Personal information
- Full name: Chan Sze Wing
- Date of birth: 23 March 1983 (age 43)
- Place of birth: Hong Kong
- Height: 1.73 m (5 ft 8 in)
- Positions: Left back; left midfielder;

Senior career*
- Years: Team / Apps / (Gls)
- 1999–2001: Orient & Yee Hope Union
- 2001–2003: Hong Kong Rangers
- 2003–2004: South China
- 2004–2015: Tai Po

= Chan Sze Wing =

Hong Kong footballer

Chan Sze Wing (陳思榮; born 23 March 1983 in Hong Kong), is a former footballer from Hong Kong who last played for Hong Kong First Division League club Tai Po as a left back and a left midfielder.

== Club career ==
Chan joined the Hong Kong Sports Institute when he was studying at primary 6. However, the Hong Kong Sports Institute was dissolved four years later. He decided to join Orient & Yee Hope Union. Two years later, he joined Rangers. At first, he only got chances at the reserves team. In 2000, he was promoted to the first team.

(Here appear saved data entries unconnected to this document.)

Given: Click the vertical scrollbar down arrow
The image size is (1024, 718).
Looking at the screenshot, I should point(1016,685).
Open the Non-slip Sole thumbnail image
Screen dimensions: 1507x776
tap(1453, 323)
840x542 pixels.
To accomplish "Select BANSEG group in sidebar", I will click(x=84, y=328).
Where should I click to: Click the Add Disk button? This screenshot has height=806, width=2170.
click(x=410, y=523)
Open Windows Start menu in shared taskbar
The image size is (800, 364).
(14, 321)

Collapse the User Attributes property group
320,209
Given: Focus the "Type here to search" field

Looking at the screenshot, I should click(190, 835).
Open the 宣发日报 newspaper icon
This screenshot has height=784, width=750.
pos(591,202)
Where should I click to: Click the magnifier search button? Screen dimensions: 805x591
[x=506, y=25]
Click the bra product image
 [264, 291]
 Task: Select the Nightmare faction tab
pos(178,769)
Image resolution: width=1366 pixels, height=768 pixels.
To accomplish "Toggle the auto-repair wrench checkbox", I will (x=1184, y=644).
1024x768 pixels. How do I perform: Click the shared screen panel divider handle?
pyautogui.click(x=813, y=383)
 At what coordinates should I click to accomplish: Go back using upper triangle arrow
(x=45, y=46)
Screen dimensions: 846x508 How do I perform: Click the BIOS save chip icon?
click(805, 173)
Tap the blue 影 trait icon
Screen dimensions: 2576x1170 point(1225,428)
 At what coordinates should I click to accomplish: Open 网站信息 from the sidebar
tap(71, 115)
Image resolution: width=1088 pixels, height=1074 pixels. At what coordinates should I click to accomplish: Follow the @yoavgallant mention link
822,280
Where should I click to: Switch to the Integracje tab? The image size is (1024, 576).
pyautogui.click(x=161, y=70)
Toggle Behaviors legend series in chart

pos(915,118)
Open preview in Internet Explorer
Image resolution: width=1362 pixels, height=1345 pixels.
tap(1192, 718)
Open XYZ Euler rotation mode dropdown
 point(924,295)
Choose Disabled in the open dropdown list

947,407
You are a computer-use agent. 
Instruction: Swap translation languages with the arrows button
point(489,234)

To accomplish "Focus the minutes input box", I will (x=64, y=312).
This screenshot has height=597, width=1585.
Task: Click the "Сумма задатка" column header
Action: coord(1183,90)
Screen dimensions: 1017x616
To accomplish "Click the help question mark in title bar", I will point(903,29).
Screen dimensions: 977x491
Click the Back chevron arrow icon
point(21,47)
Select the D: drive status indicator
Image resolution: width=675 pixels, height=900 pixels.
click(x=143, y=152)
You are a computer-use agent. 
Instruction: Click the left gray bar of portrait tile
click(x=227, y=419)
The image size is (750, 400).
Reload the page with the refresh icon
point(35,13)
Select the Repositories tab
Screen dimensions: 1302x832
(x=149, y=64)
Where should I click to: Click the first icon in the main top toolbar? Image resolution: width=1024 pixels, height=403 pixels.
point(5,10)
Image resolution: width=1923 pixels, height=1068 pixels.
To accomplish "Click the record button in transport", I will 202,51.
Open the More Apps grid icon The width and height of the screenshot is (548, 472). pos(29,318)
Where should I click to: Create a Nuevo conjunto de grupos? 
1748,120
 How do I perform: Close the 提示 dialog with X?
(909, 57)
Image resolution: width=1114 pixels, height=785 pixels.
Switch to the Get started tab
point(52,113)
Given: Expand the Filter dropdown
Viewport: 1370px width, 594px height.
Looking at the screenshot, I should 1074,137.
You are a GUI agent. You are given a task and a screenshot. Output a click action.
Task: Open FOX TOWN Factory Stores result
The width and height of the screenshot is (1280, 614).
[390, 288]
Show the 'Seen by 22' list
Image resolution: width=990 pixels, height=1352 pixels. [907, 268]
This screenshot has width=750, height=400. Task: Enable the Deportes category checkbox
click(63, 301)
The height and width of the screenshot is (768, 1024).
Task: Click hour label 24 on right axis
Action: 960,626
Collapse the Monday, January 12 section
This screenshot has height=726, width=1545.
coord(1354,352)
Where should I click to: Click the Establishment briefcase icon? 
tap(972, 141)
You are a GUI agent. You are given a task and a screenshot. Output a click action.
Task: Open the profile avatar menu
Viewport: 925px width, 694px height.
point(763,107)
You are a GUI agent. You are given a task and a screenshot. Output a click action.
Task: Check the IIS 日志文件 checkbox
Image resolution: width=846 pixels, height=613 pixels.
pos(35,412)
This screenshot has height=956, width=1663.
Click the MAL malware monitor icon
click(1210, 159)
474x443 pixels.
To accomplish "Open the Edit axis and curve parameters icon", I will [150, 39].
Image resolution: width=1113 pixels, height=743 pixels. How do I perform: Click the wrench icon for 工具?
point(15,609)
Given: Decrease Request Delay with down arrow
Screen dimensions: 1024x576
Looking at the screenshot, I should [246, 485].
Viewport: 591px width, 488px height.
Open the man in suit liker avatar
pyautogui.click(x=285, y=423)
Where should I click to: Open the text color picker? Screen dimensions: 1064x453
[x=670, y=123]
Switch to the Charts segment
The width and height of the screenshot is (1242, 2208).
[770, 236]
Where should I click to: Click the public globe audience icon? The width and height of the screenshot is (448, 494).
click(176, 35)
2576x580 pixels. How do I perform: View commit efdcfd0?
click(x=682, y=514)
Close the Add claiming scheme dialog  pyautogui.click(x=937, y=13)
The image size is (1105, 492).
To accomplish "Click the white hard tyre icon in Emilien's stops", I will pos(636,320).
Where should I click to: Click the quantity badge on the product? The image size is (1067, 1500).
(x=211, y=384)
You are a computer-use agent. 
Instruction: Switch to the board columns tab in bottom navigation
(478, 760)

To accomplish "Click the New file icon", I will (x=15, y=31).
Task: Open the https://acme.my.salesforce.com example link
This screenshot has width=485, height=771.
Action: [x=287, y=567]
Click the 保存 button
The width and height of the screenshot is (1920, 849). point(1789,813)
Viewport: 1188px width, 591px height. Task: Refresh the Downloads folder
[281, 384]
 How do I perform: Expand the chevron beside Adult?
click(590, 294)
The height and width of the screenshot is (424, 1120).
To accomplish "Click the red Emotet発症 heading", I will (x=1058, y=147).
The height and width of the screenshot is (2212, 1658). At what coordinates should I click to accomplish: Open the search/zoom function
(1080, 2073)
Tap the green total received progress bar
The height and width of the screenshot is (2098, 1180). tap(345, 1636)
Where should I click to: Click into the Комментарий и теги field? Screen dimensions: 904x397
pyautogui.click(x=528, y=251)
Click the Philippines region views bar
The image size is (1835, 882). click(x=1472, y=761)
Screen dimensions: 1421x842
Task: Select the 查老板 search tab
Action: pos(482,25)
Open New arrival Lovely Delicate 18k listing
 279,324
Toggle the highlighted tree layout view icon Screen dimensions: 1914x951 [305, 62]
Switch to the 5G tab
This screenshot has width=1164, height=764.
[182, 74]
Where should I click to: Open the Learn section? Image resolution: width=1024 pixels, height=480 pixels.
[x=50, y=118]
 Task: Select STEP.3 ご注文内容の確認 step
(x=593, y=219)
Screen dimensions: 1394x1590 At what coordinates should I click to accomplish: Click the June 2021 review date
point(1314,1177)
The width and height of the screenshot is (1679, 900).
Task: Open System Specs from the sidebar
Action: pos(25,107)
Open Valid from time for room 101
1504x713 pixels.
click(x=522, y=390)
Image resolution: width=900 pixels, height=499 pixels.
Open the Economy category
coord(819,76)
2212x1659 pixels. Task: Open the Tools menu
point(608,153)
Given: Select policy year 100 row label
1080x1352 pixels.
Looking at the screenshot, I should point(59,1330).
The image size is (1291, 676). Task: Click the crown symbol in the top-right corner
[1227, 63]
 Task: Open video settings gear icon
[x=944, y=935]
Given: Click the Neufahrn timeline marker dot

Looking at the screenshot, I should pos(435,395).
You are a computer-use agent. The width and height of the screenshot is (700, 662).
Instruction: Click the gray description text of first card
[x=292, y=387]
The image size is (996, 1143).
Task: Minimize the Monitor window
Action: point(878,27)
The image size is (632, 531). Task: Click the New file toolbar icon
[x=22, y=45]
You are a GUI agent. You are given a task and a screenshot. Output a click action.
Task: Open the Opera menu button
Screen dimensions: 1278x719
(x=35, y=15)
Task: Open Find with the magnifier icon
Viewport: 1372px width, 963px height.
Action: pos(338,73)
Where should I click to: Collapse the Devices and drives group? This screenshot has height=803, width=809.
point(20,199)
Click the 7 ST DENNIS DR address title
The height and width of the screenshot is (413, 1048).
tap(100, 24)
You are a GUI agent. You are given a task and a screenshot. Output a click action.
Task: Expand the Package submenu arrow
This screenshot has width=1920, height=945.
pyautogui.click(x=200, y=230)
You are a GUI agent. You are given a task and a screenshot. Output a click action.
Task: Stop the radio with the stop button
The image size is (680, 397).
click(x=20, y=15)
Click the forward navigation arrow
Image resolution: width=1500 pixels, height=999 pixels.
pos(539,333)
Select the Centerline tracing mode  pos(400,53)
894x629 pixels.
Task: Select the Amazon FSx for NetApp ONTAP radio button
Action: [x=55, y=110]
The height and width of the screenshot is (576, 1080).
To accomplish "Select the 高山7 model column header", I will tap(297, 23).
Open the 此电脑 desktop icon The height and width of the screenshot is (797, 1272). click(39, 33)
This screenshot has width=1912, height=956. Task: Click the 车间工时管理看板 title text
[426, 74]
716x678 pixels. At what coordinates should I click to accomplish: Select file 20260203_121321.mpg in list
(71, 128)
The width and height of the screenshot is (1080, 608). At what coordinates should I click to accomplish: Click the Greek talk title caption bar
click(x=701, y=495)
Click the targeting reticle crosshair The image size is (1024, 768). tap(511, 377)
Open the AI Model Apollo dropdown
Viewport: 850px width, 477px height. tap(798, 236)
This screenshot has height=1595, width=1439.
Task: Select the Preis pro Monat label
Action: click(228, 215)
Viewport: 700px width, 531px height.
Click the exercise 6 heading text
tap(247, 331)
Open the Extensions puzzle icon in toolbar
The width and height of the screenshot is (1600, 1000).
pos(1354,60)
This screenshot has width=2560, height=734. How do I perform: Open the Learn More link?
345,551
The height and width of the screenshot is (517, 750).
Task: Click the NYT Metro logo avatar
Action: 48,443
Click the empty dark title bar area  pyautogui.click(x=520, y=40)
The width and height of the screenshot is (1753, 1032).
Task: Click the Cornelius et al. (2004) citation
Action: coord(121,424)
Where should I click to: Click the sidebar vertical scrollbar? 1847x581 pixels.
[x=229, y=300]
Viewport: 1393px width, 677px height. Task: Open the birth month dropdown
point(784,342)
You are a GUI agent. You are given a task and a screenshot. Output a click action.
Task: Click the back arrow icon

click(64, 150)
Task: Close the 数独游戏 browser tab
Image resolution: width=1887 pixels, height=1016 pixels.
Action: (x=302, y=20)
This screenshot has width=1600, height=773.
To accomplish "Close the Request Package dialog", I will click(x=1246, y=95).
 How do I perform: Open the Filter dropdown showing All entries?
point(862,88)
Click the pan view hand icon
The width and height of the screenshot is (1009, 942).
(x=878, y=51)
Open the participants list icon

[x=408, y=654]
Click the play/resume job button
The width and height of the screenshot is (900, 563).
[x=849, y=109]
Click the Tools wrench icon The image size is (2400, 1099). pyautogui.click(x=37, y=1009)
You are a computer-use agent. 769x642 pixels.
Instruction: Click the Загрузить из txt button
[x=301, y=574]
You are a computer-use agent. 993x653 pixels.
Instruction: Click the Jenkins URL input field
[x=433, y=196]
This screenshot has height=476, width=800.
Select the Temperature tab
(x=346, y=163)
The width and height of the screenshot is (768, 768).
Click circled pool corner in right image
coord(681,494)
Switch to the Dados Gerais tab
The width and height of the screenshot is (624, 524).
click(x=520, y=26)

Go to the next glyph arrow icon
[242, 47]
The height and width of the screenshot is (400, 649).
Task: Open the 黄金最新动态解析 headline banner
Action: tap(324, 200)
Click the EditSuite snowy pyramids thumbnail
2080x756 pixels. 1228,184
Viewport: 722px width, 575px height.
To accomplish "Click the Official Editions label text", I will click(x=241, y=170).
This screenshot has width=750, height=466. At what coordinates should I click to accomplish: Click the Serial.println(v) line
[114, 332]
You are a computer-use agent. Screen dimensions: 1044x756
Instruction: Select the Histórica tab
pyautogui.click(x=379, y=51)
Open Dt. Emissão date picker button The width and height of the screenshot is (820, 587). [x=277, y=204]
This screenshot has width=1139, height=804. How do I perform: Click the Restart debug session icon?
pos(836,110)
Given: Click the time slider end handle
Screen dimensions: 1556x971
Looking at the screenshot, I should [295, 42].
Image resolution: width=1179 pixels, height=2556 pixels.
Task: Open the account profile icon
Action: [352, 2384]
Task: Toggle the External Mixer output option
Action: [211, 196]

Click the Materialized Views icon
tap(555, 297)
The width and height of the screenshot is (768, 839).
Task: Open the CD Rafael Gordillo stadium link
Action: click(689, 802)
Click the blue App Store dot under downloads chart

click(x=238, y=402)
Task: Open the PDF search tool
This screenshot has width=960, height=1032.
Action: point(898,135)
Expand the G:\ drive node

In 2001, Chan decided to play for South China reserves, only as a part-time player.

Two years later, Chan transferred to Third Division League club Tai Po. He helped Tai Po to promote to the Hong Kong First Division League. However, even the team was competing at Hong Kong First Division League, he was still a part-time player.

On 6 June 2009, he helped Tai Po to win the Hong Kong FA Cup, after beating TSW Pegasus. He said that it was very difficult to play as a part-time player. He said that his family's support was a great power to continue his football career.

== Playing style ==
Chan plays as a left midfielder or left wing. He also plays long balls well.